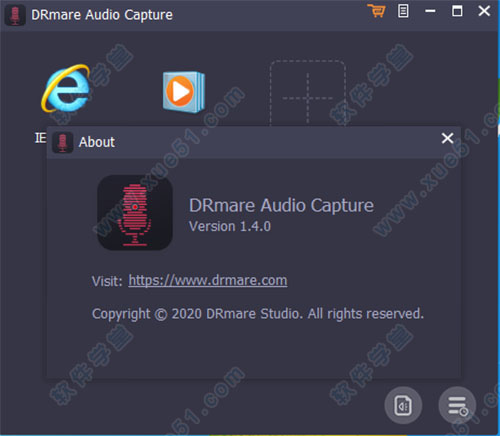Viewport: 500px width, 436px height.
Task: Visit the https://www.drmare.com link
Action: [x=208, y=281]
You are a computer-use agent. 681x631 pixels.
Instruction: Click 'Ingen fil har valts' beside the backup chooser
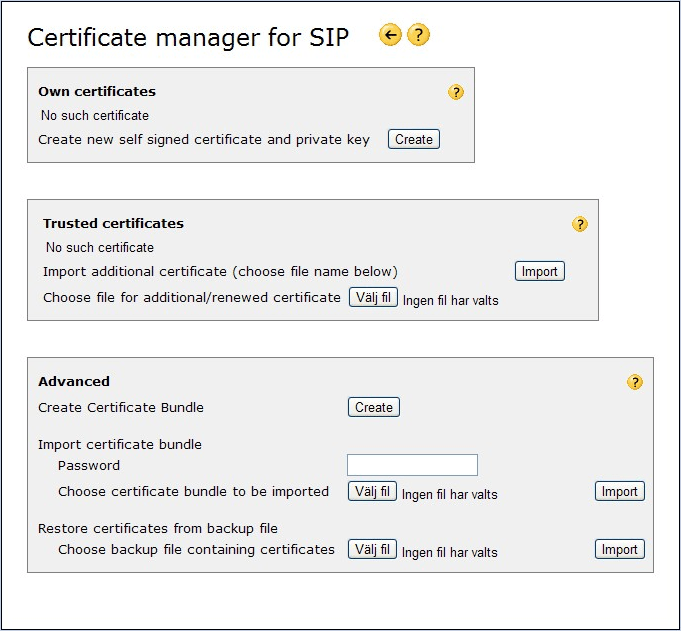coord(450,552)
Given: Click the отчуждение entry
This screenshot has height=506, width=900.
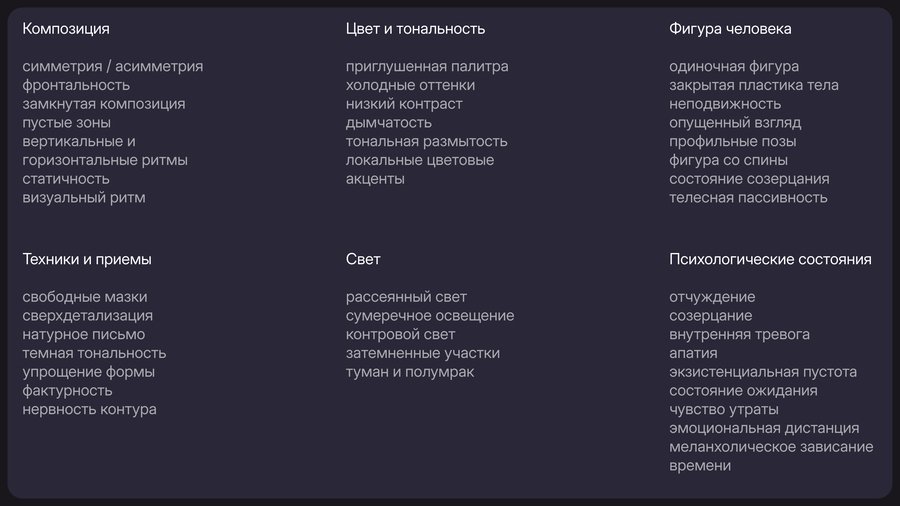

- [TASK INSTRUCTIONS] Your task is to retype exactly, and only, the lines from the one that holds "Instruction: Click 'Ingen" through the end of the listing, both end lines included, without any pictures.

- [EXERCISE RESULT]
Instruction: Click 'Ingen fil har valts' beside the backup chooser
coord(450,552)
Given: Click the отчуждение entry
This screenshot has height=506, width=900.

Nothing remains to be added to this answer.